How to enable a start condition at the beginning of a rule and disable it at the end ? I have to ignore whitespace with some bison rules only. How to ignore whitespace inside nested brackets.
define_directive:
DEFINE '(' class_name ')'{ ... }
;
I'm trying to write a parser for this sample code with some more rules.
@/*
* @Template Family
* @Description sample script template for Mate Programming language
* (multi-line comment)
*/
@namespace(sample)
@require(String fatherName)
@require(String motherName)
@require(Array childrenNames)
@define(Family : Template) @// end of header anything can go in body section below (comment)
Family Description
==================
Father's Name: @(fatherName)
Mother's Name: @(motherName)
Number of child: @(childrenNamesCount,0) @// valuation operator is null safe (comment)
List of children's names
------------------------
@foreach(childName:childrenNames)
> @(childName)
@empty
> there is no child name to display.
@end
@@(varName) @// this should not be interpreted because escaped with @ (comment)

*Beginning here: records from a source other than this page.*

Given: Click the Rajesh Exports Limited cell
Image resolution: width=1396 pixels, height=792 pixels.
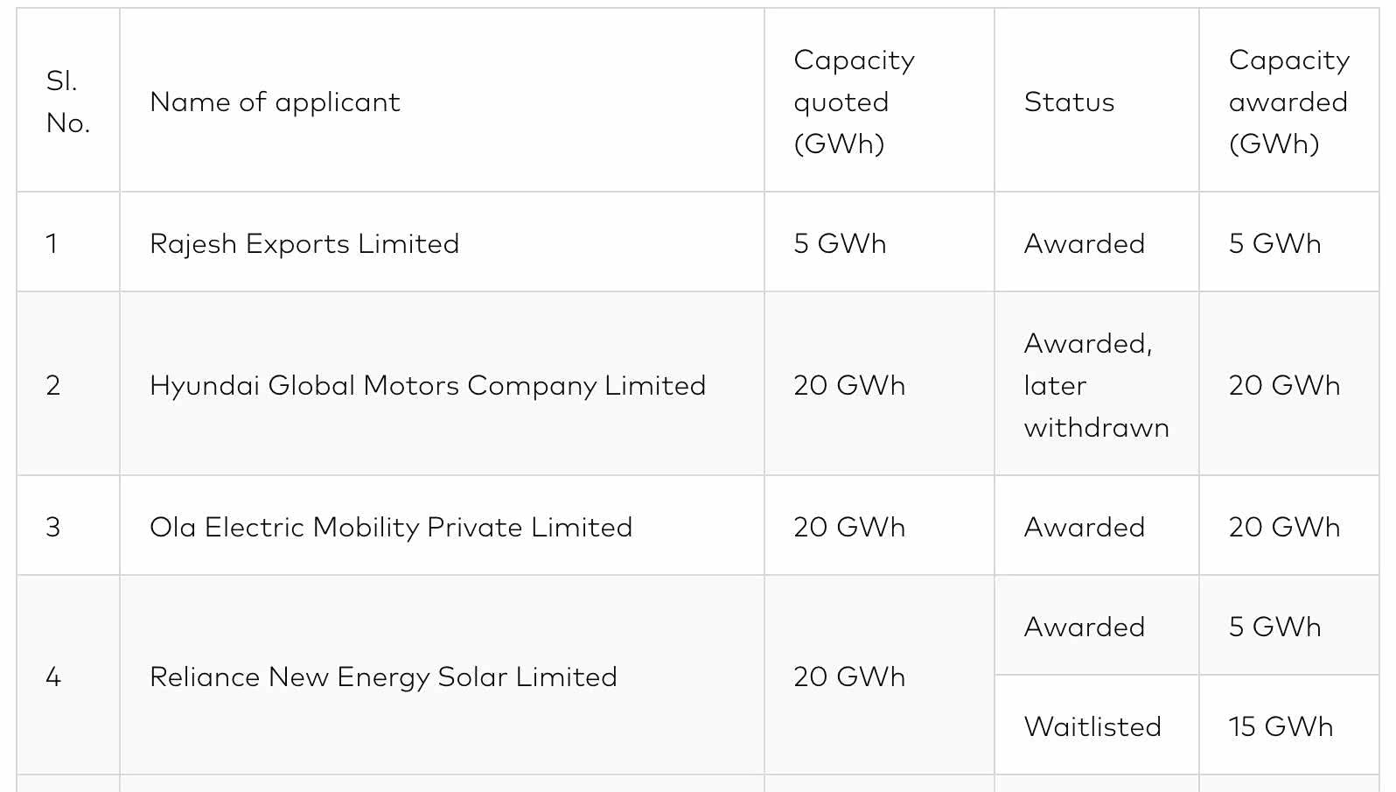Looking at the screenshot, I should [304, 243].
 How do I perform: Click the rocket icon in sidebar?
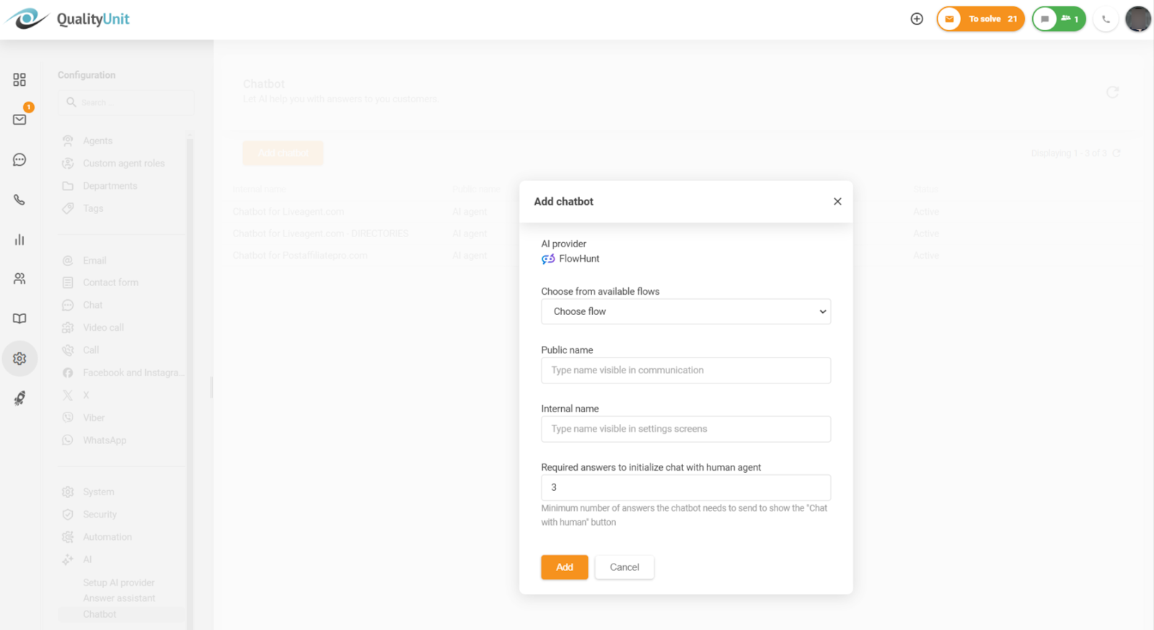[19, 398]
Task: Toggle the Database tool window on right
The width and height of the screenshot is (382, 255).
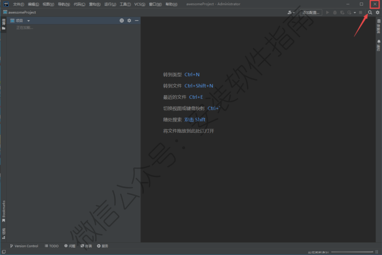Action: point(379,26)
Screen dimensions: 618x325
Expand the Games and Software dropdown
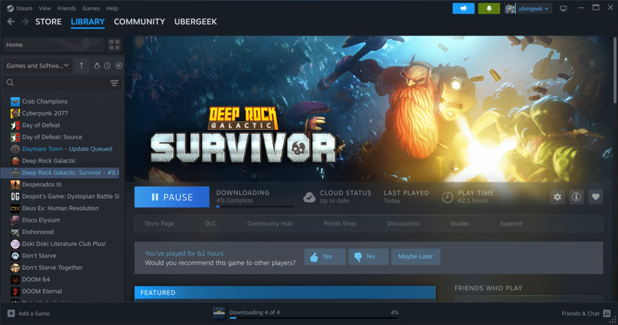click(x=37, y=66)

Lexer and parser partially implemented. My problem is how to deal with whitespace inside statement keywords like @foreach, @require. Whitespaces should be ignored for these.
desired sample output
Family Description
==================
Father's Name: Mira
Mother's Name: James
Number of child: 0
List of children's names
------------------------
> there is no child name to display.
@@(varName)
bison file content
command:
fileword
| valuation
| alternative
| loop
| command_directive
;
fileword:
tokenword { scriptlangy_echo(yytext,"fileword.tokenword"); }
| MAGICESC { scriptlangy_echo("@","fileword.MAGICESC"); }
;
tokenword:
IDENTIFIER | NUMBER | STRING_LITERAL | WHITESPACE
| INC_OP | DEC_OP | AND_OP | OR_OP | LE_OP | GE_OP | EQ_OP | NE_OP | L_OP | G_OP
| ';' | ',' | ':' | '=' | ']' | '.' | '&' | '[' | '!' | '~' | '-' | '+' | '*' | '/' | '%' | '^' | '|' | ')' | '}' | '?' | '{' | '('
;
valuation:
'@' '(' expression ')' {
fprintf(yyout, "<val>");
}
| '@' '(' expression ',' default_value ')' {
fprintf(yyout, "<val>");
}
;
loop:
for_loop
| foreach_loop
| while_loop
;
while_loop:
WHILE '(' expression ')' end_block
| WHILE '(' expression ')' commands end_block
;
for_loop:
FOR '(' expression_statement expression_statement expression')' end_block
| FOR '(' expression_statement expression_statement expression')' commands end_block
;
foreach_loop:
foreach_block end_block
| foreach_block empty_block end_block
;
foreach_block:
FOREACH '(' IDENTIFIER ')'
| FOREACH '(' IDENTIFIER ':' expression')' commands
;
The key part of your question seems to be this:
I have to ignore whitespace with some bison rules only. How to ignore whitespace inside nested brackets.
As I remarked in comments, your implementation idea of somehow doing this by having your parser rules manipulate scanner start conditions is pretty much a non-starter. Forget about that.
Since evidently your scanner does not, in general, ignore whitespace, it must emit tokens that represent whitespace, or perhaps tokens that represent something else plus whitespace (ugly). If it emits whitespace tokens then the thing to do is simply to account for them in your grammar rules. This is completely possible. In fact, you can build a parser for any context-free language on top of a scanner that just returns every character as its own token. The scanner / parser dichotomy is a functional and conceptual convenience, not a necessity.
For example, then, suppose we want to be able to parse numeric array literals, formed as a nonempty, comma-delimited list of decimal numbers enclosed in curly braces, with optional whitespace around commas and inside the braces. Suppose further that we have these terminal symbols to work with:
OPEN // open brace
CLOSE // close brace
NUM // maximal sequence of one or more decimal digits
COMMA // a comma
WS // a maximal run of whitespace
We might then write these rules:
array: array_start array_elements CLOSE;
array_start: OPEN
| OPEN WS
;
array_elements: array_element
| array_elements array_separator array_element
;
array_element: NUM
| NUM WS
;
array_separator: COMMA
| COMMA WS
;
There are, of course, many other ways to set up the details, but, generally speaking, this is how you handle whitespace with parser rules: not by ignoring it, but by accepting it.